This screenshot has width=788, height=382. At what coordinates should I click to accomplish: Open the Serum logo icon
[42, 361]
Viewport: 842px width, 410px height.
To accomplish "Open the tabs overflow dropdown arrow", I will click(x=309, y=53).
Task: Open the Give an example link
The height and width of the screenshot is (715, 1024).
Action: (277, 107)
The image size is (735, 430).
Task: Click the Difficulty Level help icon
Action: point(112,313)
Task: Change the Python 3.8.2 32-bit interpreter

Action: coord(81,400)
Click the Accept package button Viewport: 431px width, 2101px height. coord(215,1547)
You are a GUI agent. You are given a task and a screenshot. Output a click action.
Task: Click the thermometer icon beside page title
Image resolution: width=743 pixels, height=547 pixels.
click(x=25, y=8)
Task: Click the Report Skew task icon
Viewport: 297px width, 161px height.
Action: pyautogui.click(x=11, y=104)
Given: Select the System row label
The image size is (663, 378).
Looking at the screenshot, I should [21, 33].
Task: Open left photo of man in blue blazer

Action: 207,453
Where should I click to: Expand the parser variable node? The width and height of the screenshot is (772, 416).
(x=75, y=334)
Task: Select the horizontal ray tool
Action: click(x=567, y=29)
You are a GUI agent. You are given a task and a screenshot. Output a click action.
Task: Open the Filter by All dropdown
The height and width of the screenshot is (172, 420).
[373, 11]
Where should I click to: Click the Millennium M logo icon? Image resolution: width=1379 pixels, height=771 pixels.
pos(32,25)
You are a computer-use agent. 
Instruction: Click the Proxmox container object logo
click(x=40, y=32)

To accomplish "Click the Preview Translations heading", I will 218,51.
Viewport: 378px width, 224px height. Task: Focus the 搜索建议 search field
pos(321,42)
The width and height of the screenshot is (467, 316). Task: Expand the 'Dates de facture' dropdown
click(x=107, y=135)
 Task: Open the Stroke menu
§ §
Write out all the data exactly.

This screenshot has width=788, height=382. At what coordinates should I click to accomplish: Open the Serum logo icon
[42, 361]
Viewport: 842px width, 410px height.
To accomplish "Open the tabs overflow dropdown arrow", I will click(x=309, y=53).
Task: Open the Give an example link
The height and width of the screenshot is (715, 1024).
Action: (277, 107)
The image size is (735, 430).
Task: Click the Difficulty Level help icon
Action: point(112,313)
Task: Change the Python 3.8.2 32-bit interpreter

Action: coord(81,400)
Click the Accept package button Viewport: 431px width, 2101px height. coord(215,1547)
You are a GUI agent. You are given a task and a screenshot. Output a click action.
Task: Click the thermometer icon beside page title
Image resolution: width=743 pixels, height=547 pixels.
click(x=25, y=8)
Task: Click the Report Skew task icon
Viewport: 297px width, 161px height.
Action: pyautogui.click(x=11, y=104)
Given: Select the System row label
The image size is (663, 378).
Looking at the screenshot, I should [21, 33].
Task: Open left photo of man in blue blazer

Action: 207,453
Where should I click to: Expand the parser variable node? The width and height of the screenshot is (772, 416).
(x=75, y=334)
Task: Select the horizontal ray tool
Action: click(x=567, y=29)
You are a GUI agent. You are given a task and a screenshot. Output a click action.
Task: Open the Filter by All dropdown
The height and width of the screenshot is (172, 420).
[373, 11]
Where should I click to: Click the Millennium M logo icon? Image resolution: width=1379 pixels, height=771 pixels.
pos(32,25)
You are a computer-use agent. 
Instruction: Click the Proxmox container object logo
click(x=40, y=32)

To accomplish "Click the Preview Translations heading", I will 218,51.
Viewport: 378px width, 224px height. Task: Focus the 搜索建议 search field
pos(321,42)
The width and height of the screenshot is (467, 316). Task: Expand the 'Dates de facture' dropdown
click(x=107, y=135)
 Task: Open the Stroke menu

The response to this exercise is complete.